It seems to me this year there has been a much more widespread push to do away once and for all with that bane of the web page: Internet Explorer 6.

Long the cause of many web developer’s headache and anguish, more and more websites are being circulated that have to do with the movement to banish the browser to the depths of antiquity where it belongs. On top of this, it seems there are quite a few industry names who are lending weight to this effort.

So given that my workplace (“The Office”) has recently made a development decision for one application for which one of the key requirements was “must run on IE6″, I find myself wondering: Just how likely is this campaign to succeed?

A Little History

Internet Explorer 6 was release in 2001 as part of Windows XP and Windows Server 2000.  It saw a meteoric rise in use as it rode the coattails of those operating systems’ success.

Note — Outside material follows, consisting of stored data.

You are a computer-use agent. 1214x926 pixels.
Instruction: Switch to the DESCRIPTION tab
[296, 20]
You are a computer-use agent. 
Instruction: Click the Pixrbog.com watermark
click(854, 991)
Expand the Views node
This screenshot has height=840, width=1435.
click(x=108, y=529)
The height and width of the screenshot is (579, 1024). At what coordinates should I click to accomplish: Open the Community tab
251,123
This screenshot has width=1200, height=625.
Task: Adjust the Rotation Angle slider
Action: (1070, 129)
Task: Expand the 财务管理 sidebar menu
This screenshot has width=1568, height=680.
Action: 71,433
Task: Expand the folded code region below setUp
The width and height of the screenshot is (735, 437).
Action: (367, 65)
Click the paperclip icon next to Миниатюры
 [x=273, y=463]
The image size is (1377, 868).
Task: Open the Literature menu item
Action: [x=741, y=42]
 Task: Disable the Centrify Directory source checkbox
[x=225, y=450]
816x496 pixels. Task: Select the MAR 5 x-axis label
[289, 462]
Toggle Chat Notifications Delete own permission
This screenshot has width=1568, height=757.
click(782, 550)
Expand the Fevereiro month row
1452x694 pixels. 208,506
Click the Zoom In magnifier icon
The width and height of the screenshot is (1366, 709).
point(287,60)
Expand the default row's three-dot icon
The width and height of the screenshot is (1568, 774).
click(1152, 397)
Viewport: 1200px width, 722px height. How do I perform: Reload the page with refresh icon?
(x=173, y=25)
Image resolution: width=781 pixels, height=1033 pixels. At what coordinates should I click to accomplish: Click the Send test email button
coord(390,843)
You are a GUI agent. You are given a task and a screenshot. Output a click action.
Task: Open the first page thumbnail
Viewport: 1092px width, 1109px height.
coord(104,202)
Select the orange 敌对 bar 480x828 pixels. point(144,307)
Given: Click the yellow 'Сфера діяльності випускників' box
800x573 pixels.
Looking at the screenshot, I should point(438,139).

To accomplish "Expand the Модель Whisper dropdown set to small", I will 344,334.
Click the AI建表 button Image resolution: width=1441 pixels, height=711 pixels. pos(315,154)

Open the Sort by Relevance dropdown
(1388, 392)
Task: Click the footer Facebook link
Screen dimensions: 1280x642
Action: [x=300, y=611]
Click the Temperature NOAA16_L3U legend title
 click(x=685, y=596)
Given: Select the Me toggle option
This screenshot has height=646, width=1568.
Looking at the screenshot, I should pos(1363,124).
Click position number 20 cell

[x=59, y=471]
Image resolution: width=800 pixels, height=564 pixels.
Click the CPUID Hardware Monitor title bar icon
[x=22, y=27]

However its rendering engine was massively flawed, still carrying a lot of the baggage it had picked up from the original browser wars against Netscape Navigator – presumably for legacy compatibility reasons.  This meant that developers for web applications and sites needed (and continue) to use a number of different hacks and workarounds to get sites to render correctly in IE6 compared to other browsers.

Which brings us to today.  A huge number of corporates and many “Mum and Dad” home users still continue to use IE6 today.  For corporates, the cost involved in upgrading – from regression testing, recoding, break-fixing, deployment and user training is usually the elephant in the room that is ignored until necessity demands the upgrade.  For home users, it would typically be technophobia, indifference or just a lack of awareness that prevented upgrading to the latest version.

So when Scott Hanselman – a prominent personality in the Microsoft Developer space – lends his weight to the campaign to rid the world of the IE6 legacy, I had to wonder, “Is this really likely to work?”.

It seems a number of sites have cropped up recently trying to encourage anyone who’ll listen to get off IE6 and onto something – anything – else.  The following two websites are the latest in a trend

http://www.stoplivinginthepast.com/

http://www.bringdownie6.com/

I want to believe

I like the intent behind these initiatives.  As a web developer, I’m constantly finding myself at war with IE6 trying to get the page I’m working on to render correctly.  But the reasons I mention above make me think that no campaign in the world is going to matter until corporates at least are forced into pushing out a newer version (hopefully IE8).  Once this happens, companies may start advertising their sites as requiring these newer versions so that we start to see a trickle-down effect whereby those late-adopters (about 20% of the global market, depending on whose stats you read) fall in line.

If you’re using IE6 (there’s about 10% of you on average) and you’re not constrained by corporate sluggishness, shame on you! But honestly, I feel reluctantly resigned to the reality of having to support that community for at least another 12 months yet.

Sorry, Scott!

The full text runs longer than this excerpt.